この表から積分に関わる部分を取り除くと、次のような変換が行われていることが分かる。

次元 元の関数 変換後に出てくる関数
0 f grad f
1 g rot g
2 g div g
3 g 0

これを見ると、双対境界作用素δを

  • 0次元: δf = grad f
  • 1次元: δf = rot f
  • 2次元: δf = div f
  • 3次元: δf = 0

のように定義して、このδを使ってコホモロジーが定義できそうに見えてくる。
(この見方でいうと1次元コホモロジーH1は、「rotを取ると常に0となるもののうちgradの像にはならないものがあるか」つまり「どの点でもrotが0になるがポテンシャルは持たない場(grad Vで表せない場)は(どれだけ)あるか」を見ることになる。
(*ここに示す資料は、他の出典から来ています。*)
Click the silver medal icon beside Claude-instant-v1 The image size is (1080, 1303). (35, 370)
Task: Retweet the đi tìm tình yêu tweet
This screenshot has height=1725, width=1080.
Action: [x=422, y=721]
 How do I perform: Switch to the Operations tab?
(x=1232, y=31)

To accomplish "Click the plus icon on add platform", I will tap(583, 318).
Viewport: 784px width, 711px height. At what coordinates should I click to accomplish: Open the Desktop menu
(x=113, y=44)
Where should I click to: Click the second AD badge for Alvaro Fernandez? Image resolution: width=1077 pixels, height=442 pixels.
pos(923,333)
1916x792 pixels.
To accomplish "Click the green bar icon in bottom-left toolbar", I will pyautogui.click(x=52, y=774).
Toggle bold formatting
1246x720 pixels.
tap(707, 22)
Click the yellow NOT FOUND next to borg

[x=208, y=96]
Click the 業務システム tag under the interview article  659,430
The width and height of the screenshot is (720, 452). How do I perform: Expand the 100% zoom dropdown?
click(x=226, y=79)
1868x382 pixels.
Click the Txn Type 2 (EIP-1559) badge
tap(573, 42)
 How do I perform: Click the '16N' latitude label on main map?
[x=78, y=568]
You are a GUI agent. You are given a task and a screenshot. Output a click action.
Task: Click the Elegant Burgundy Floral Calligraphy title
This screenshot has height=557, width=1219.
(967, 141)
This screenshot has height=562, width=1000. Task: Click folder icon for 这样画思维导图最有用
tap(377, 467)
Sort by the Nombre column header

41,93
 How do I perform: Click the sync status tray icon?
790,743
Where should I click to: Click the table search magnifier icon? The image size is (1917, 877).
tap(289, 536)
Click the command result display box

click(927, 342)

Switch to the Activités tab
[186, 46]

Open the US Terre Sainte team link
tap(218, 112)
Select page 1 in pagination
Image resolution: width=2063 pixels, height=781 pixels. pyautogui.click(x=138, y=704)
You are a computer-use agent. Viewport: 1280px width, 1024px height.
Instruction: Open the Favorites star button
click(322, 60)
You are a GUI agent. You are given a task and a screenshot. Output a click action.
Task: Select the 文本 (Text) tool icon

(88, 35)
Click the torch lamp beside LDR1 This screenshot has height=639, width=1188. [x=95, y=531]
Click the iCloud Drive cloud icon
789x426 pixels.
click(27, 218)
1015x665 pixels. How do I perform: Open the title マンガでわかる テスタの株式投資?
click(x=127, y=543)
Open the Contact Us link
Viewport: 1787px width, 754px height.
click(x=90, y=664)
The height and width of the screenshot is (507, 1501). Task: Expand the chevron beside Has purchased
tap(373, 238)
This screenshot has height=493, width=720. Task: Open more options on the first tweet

これは例えば循環的な世界ならありえる。上下前後左右が循環的につながっている世界の平行で一定の場はrotは0になるけどポテンシャルは持たない。局所的にはポテンシャルによって表すことができても、空間の繋がり方によってはそれを全体に広げられない)
しかしベクトル解析が扱うのは普通は3次元空間で、しかも正規直交座標で考えているか、そうでなくても内積が可能なことを前提にして作られている。
そこでベクトル解析ではなく微分形式で考える。
微分形式では、座標系に依存しない積分内積や計量と無関係に定義される。(ベクトル解析では、線積分は接線ベクトルとの内積を用い、面積積分は曲面の法線ベクトルとの内積を使う。体積積分では体積要素の体積が計量から定まっている)。
さらに微分形式では、上で積分の書き換えに用いた定理は、どの次元でも(たとえ4次元以上でも)
 \int_{c} df \, = \, \int_{\partial c}f
のように同じ形で表される。これは(一般化された)ストークスの定理と呼ばれる。
ここで「df」はfの外微分と呼ばれるもので座標系に依存しない微分になっていて、fがk次微分形式のときdfはk+1次微分形式になる。またこのdfは次元に応じておおむね「grad f」「rot f」「div f」の対応物になっている。
先ほどのベクトル解析の定理の場合と同様に、ストークスの定理は双対境界作用素の定義「 (δf)(x) = f(∂x) 」とよく似ている。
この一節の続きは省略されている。